School News
Environmental Ed Week sends students to the fields, woods, and ponds
Posted 04/30/2014 12:00AM
"Look we what we found!" cried a fifth grader, hoisting aloft a plastic container filled with blobs of transparent goop and tiny black "seeds" as he perched on the edge of a vernal pool in Estabrook Woods, across the street from campus. "They're some kind of eggs!"
The "some kind of eggs" turned out to be two varieties, identified by their teachers as future wood frogs and salamanders. Most were returned to the pond, with a few carried back to Fenn to examine under a microscope and attempt to ""hatch.""

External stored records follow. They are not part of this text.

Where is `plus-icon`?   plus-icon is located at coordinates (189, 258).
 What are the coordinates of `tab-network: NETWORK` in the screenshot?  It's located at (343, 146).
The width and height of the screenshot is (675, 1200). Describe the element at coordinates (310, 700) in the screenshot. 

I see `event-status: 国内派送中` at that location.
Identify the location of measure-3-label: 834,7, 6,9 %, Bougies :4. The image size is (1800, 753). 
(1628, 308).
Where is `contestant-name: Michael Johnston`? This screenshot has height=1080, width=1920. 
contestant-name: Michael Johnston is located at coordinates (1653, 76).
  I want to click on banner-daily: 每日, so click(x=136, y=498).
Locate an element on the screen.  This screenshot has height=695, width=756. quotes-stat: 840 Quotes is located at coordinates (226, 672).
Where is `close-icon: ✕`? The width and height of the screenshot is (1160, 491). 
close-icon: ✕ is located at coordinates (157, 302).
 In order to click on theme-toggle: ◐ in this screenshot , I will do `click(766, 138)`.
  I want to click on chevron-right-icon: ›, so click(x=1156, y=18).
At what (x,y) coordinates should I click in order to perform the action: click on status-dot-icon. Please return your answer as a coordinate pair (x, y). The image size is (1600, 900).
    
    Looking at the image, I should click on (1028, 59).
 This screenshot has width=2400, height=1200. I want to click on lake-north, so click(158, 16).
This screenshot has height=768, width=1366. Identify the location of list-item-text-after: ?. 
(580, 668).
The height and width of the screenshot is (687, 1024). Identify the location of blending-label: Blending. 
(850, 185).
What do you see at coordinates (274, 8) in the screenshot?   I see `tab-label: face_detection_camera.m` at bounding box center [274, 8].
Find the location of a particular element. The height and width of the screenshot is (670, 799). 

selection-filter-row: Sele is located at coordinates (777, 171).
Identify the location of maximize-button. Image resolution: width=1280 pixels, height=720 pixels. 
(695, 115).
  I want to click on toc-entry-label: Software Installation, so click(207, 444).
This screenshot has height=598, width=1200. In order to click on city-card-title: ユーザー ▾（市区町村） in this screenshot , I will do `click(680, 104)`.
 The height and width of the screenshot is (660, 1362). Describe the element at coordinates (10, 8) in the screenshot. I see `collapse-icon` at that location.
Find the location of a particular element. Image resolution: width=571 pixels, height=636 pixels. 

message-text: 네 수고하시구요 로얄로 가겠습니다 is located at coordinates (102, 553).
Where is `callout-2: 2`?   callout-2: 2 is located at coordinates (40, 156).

The boys, led by teachers John Byrd and Alan O'Neill, were outdoors that day to participate in National Environmental Education Week in mid-April. Students in several classes headed to the greens outside their classrooms and to the fields and woods beyond to tackle such tasks as gathering leaves that were placed in an area stream by their teacher (Pauline MacClellan) in which they would later look for macro invertebrates who had made their homes in the bags of leaf litter; participating in a math scavenger hunt (at the end they had to solve the math problems they found); or, with teacher Dave Duane, measuring solar energy input at different angles with photovoltaic cells connected to an energy meter.
National Environmental Education Week is the nation's largest celebration of environmental education and is held the week before Earth Day.